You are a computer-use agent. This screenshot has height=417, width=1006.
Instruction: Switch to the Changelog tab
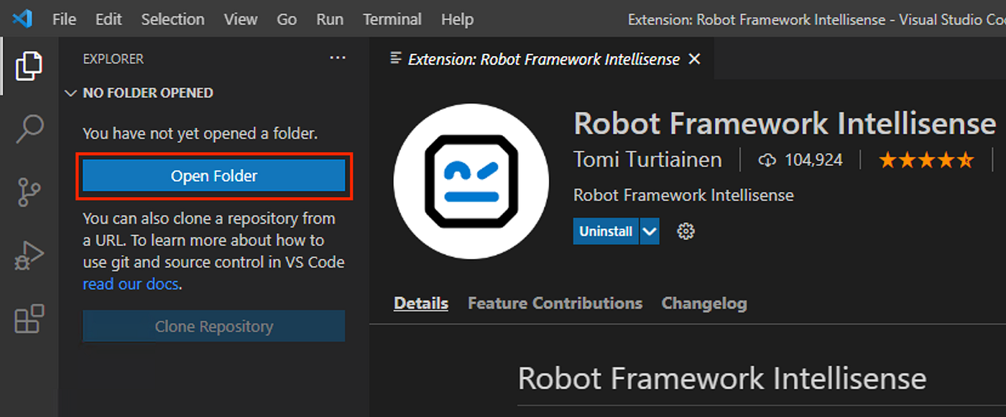(x=703, y=303)

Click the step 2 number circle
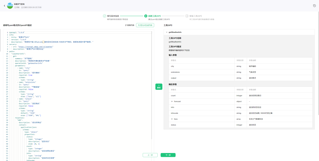point(146,16)
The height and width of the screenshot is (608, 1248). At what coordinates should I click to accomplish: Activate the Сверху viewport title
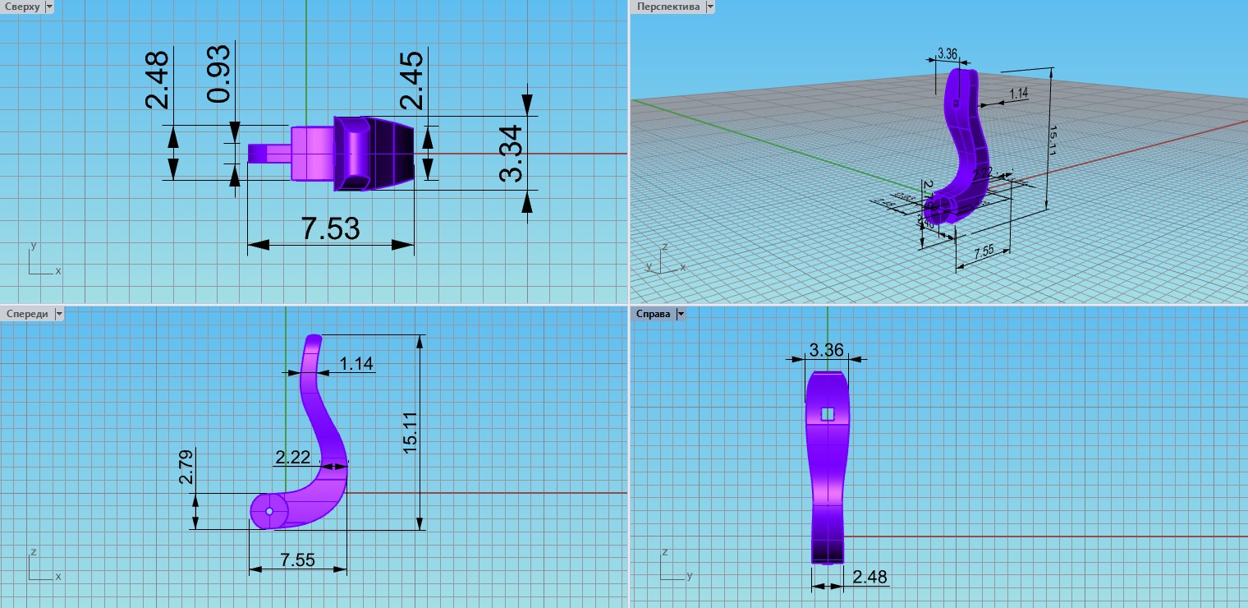21,7
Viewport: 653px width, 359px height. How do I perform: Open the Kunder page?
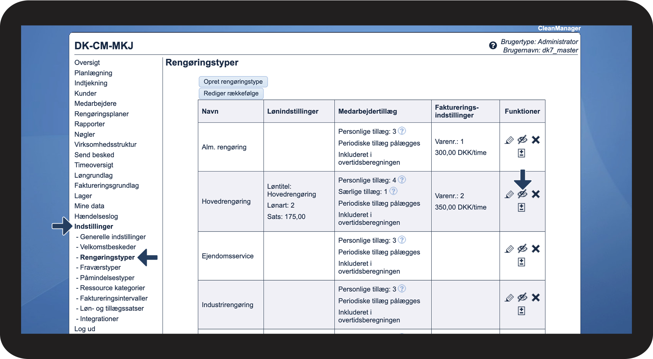[85, 94]
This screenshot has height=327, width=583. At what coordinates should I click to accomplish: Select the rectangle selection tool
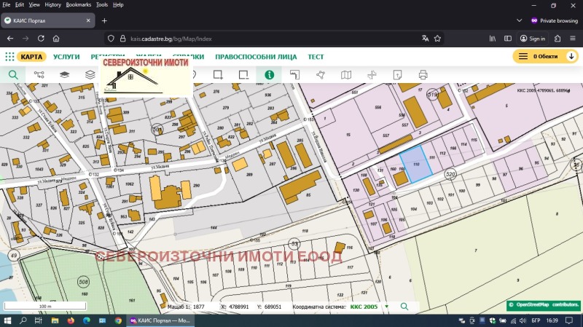coord(217,74)
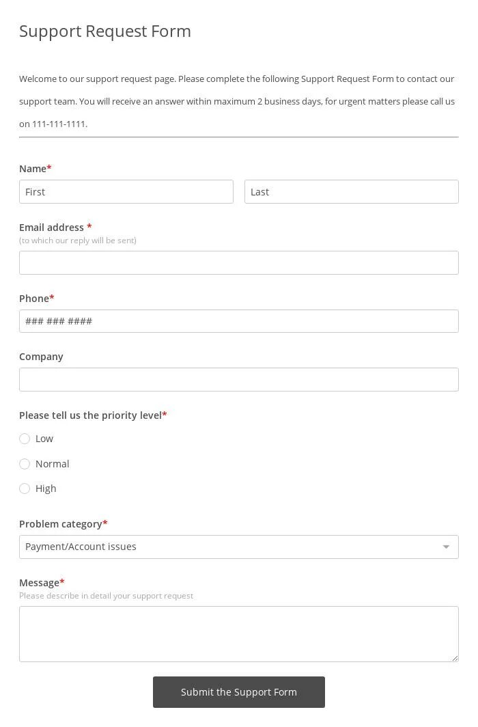Screen dimensions: 478x727
Task: Click the resize handle of Message textarea
Action: click(455, 658)
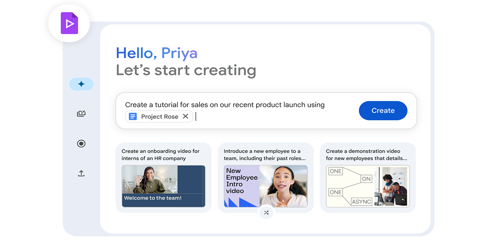Click the Docs icon on the Project Rose chip
Screen dimensions: 481x241
(133, 116)
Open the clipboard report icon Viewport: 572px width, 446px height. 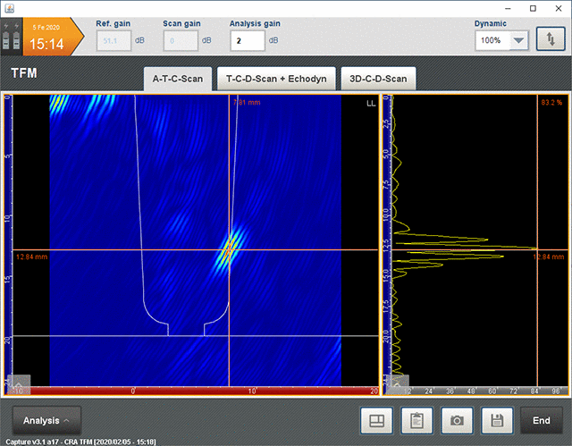[416, 420]
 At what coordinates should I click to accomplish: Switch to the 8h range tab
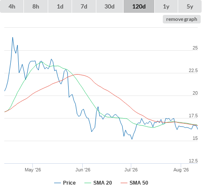[36, 6]
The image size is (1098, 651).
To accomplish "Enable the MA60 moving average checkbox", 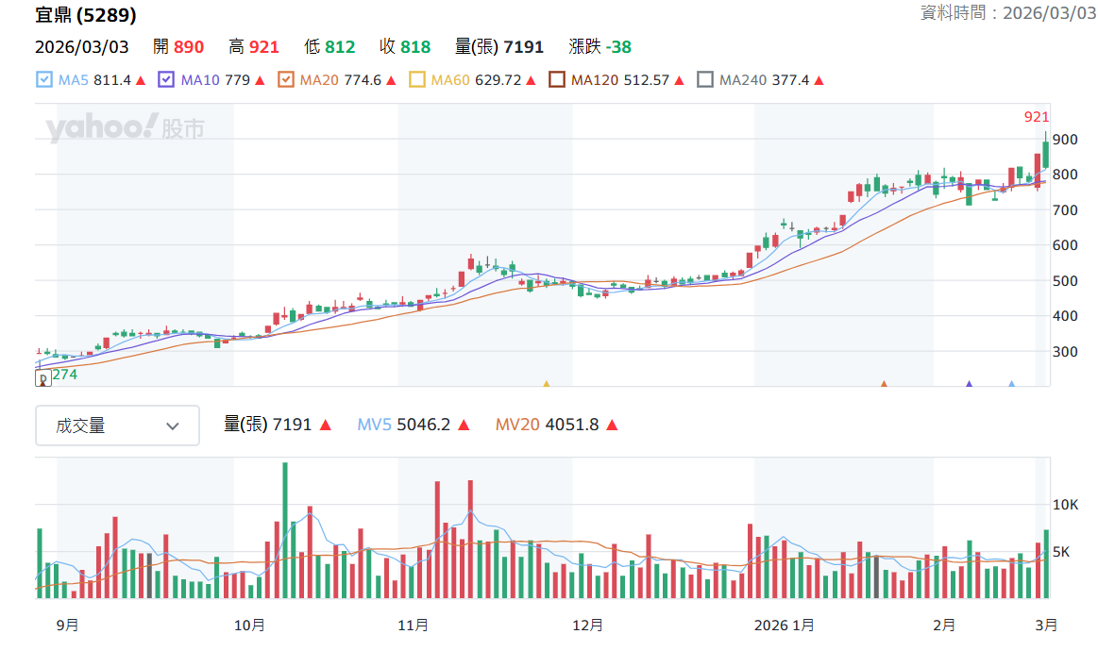I will point(416,80).
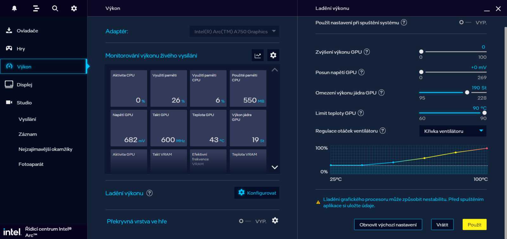Click the yellow Použít button
Image resolution: width=507 pixels, height=239 pixels.
tap(474, 225)
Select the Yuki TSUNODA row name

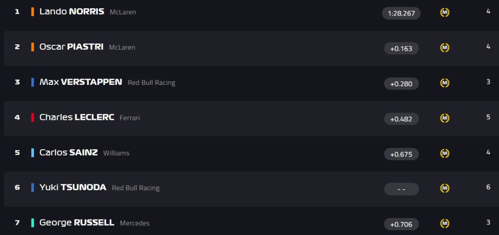click(x=73, y=187)
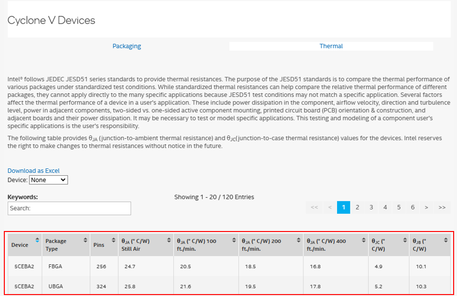Sort by θJA 100 ft./min. column
This screenshot has height=296, width=457.
(x=234, y=240)
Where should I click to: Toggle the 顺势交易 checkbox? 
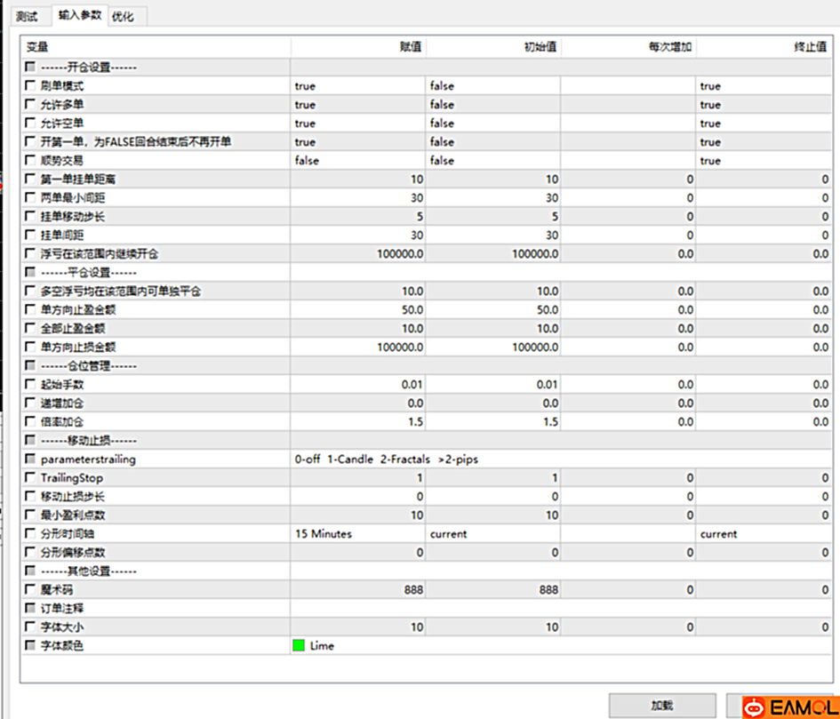coord(31,161)
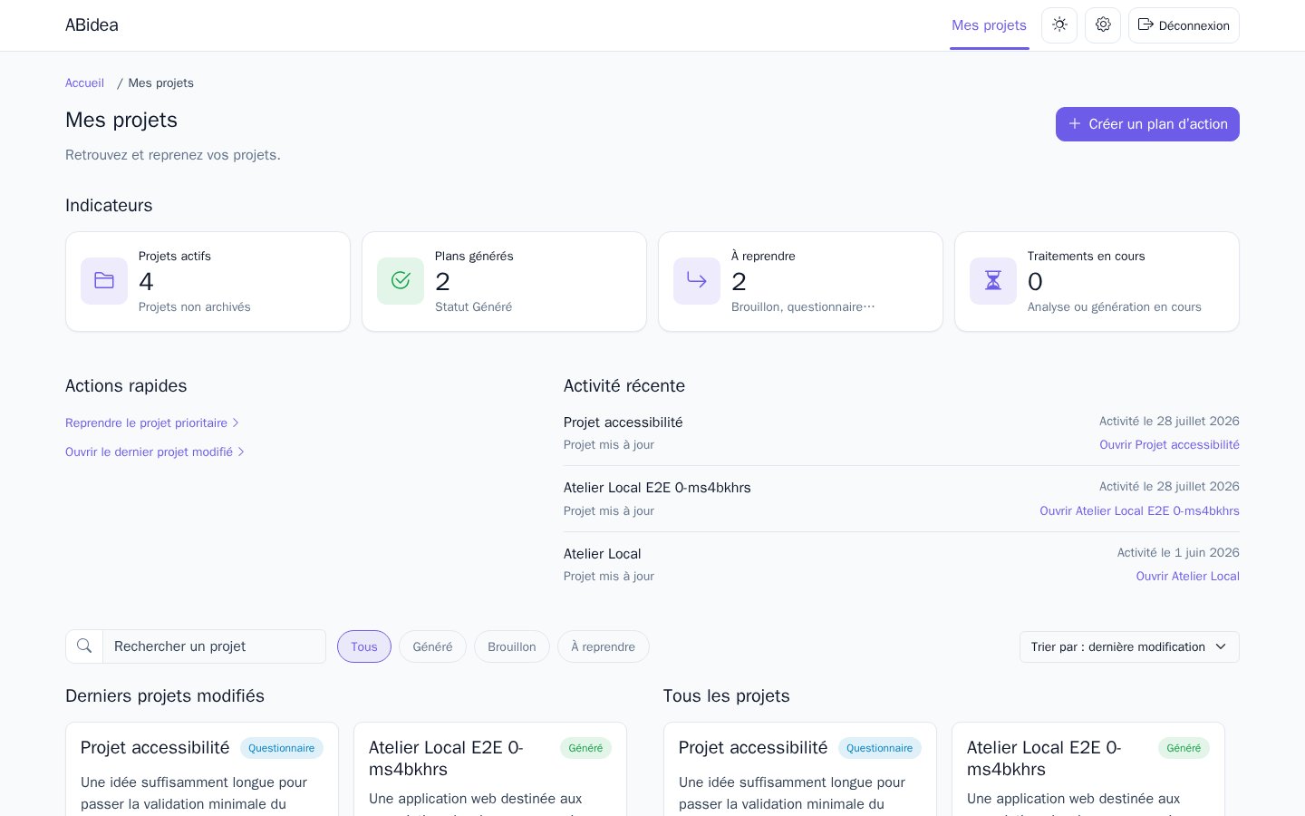The height and width of the screenshot is (816, 1305).
Task: Click chevron next to Ouvrir le dernier projet modifié
Action: (x=241, y=452)
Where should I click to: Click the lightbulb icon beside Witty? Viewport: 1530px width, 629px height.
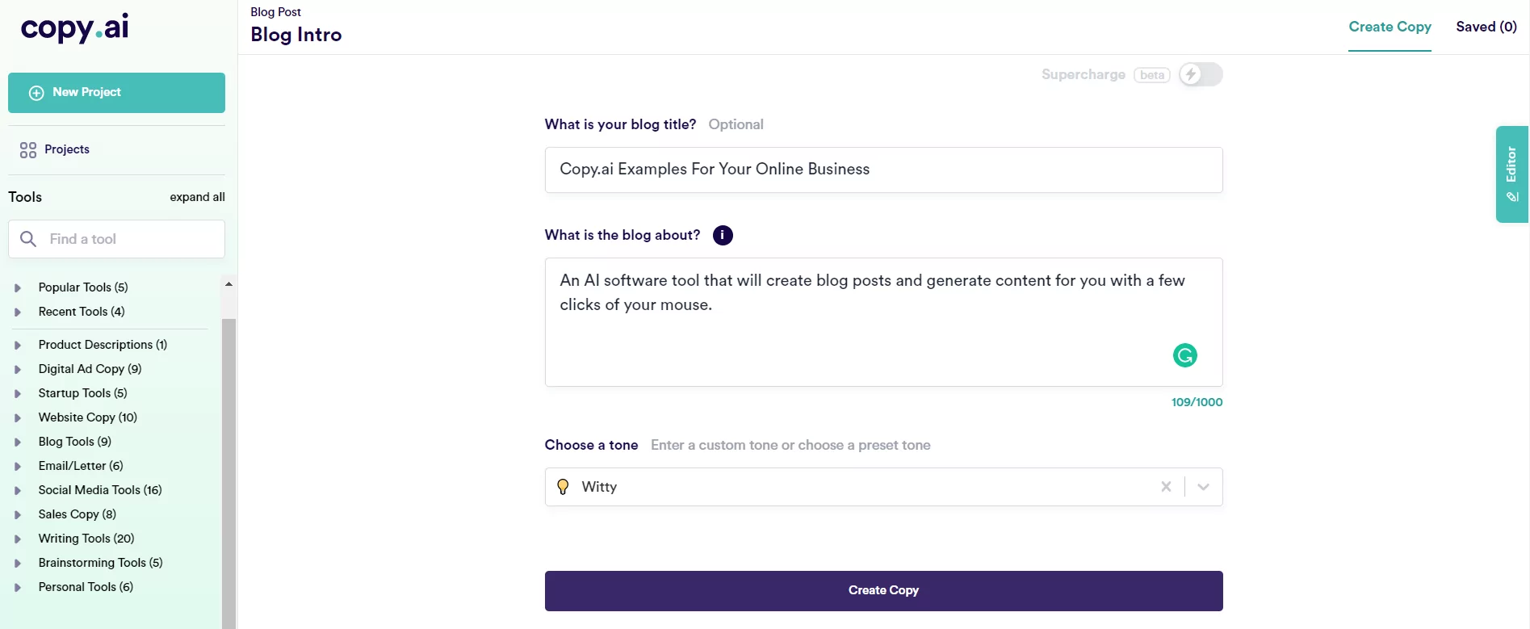[563, 487]
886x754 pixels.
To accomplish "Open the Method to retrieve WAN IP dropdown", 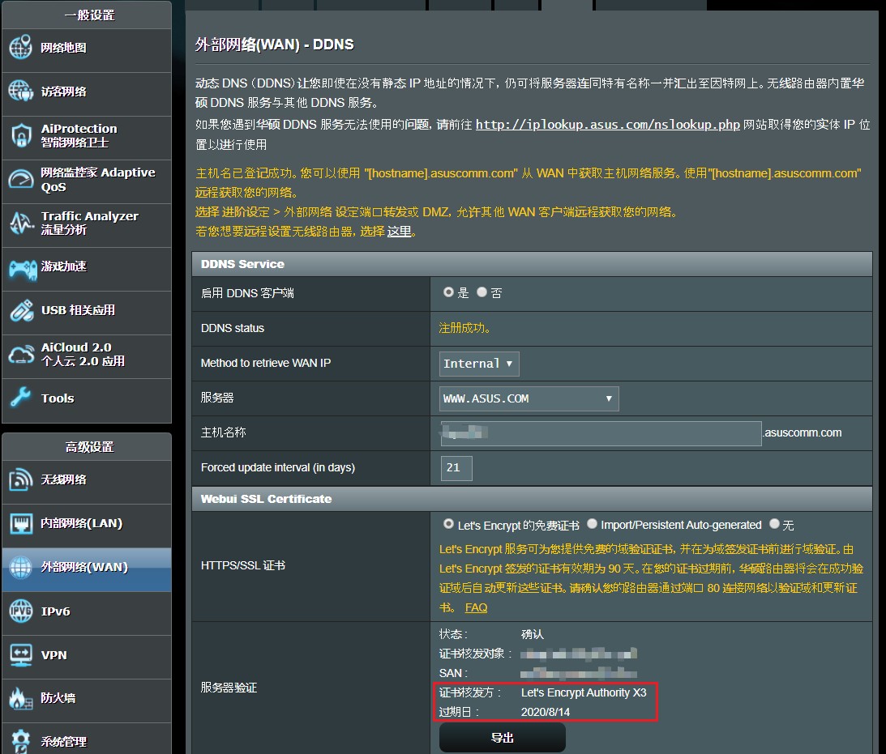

== == ==

* _The problem_:
All lines from the one with "886x754 pixels." through the end of the records above must be reproduced exactly, both ends included, and the pictures must be left out.

* _Written answer_:
886x754 pixels.
To accomplish "Open the Method to retrieve WAN IP dropdown", 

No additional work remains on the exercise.